Tetet also stressed the importance of an anti-discrimination law. “The road has been long, hard, and frustrating for all activists who tirelessly fight for us for so long,” she said. “But because of all of you, I feel very hopeful that one day, the law of this land will see us all as equals.”
Lastly, Jan Latorre of Pinoy Filipino Transgender Men (PFTM) appealed to the families of the LGBTs: “We are now in front of every people, Filipino people, non-LGBT people. Show the love and care of anyone to anyone in the world. Love and respect starts with each and every one of us.”
A golden moment
After an hour of marching around the vicinity of Rizal Park, the community got together in front of the towering Lapu-Lapu shrine in Luneta for the post-pride program.
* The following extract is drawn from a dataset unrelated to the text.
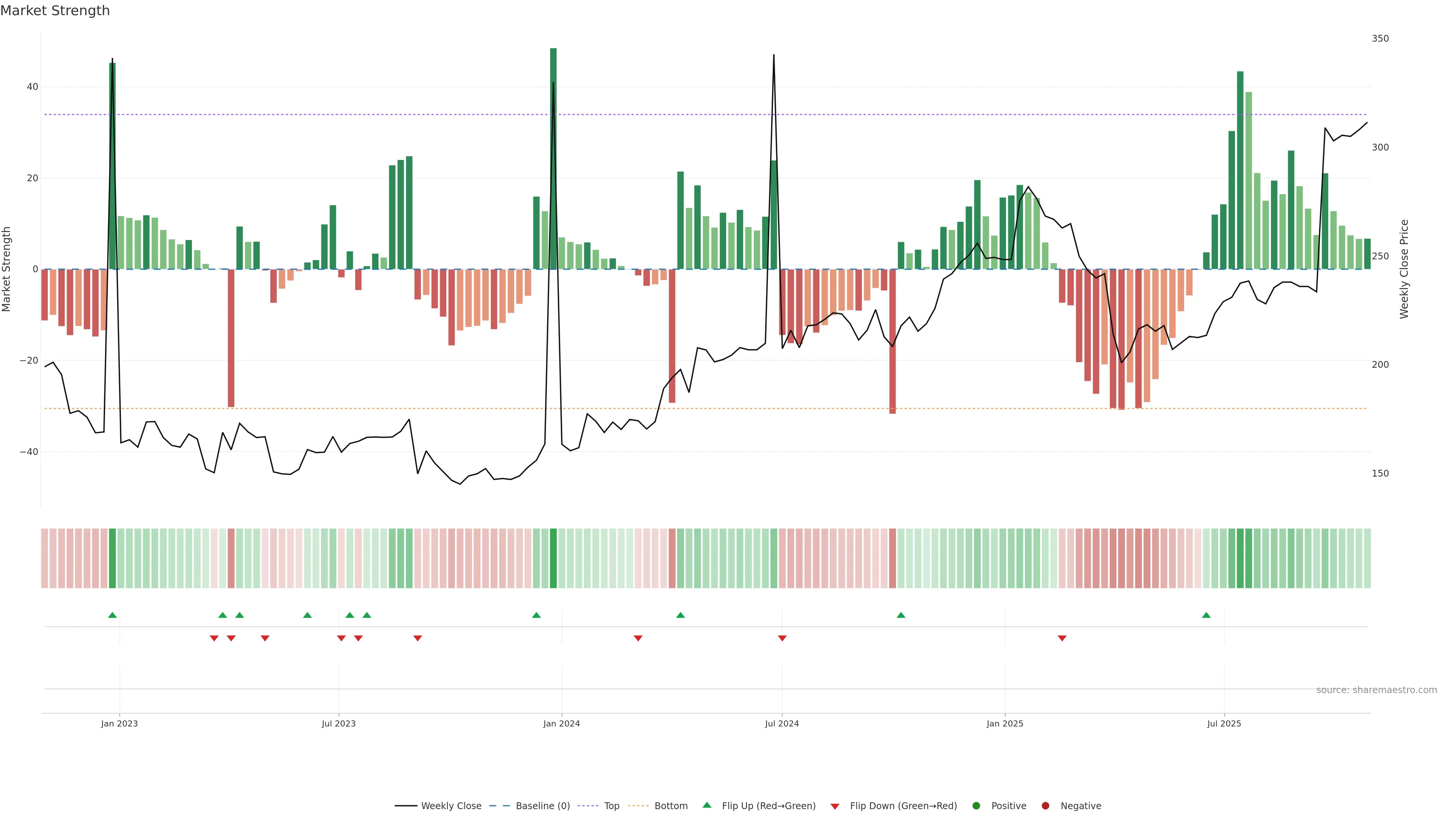Screen dimensions: 1456x819
Task: Click the Jul 2023 x-axis label
Action: tap(339, 723)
There were dancing, singing, and spoken word performances, and among the sea of approximately 4,500 people were rainbow flags waving in the air.
As the sun went down, the energy only went higher. At around 7:30, the lolas of the HGG took to the stage for their anticipated performances.
First was an interpretative dance to the tune of Pink’s “Just Give Me A Reason.” Wearing a pink gown, one of the Golden Gays danced throughout the whole song, with the crowd cheering on. What followed was a lip-sync performance of Beyonce’s “Listen.” Clad in a red dress, the lola lightheartedly threw her stilettos while performing, to the delight of the crowd.
For their final performance, all the lolas of the HGG took to the stage and sang Diana Ross’ “If We Hold On Together.” It was a touching moment, with the crowd singing along, waving their hands and rainbow flags up high – as high as their pride can go.
As the song goes, “If we hold on together, I know our dreams will never die.” Holding their hands together, the Golden Gays continue to dream of a safe haven for the lolas of the LGBT community. – Rappler.com
A student of the University of Sto Tomas, Renzo Acosta is a Rappler intern.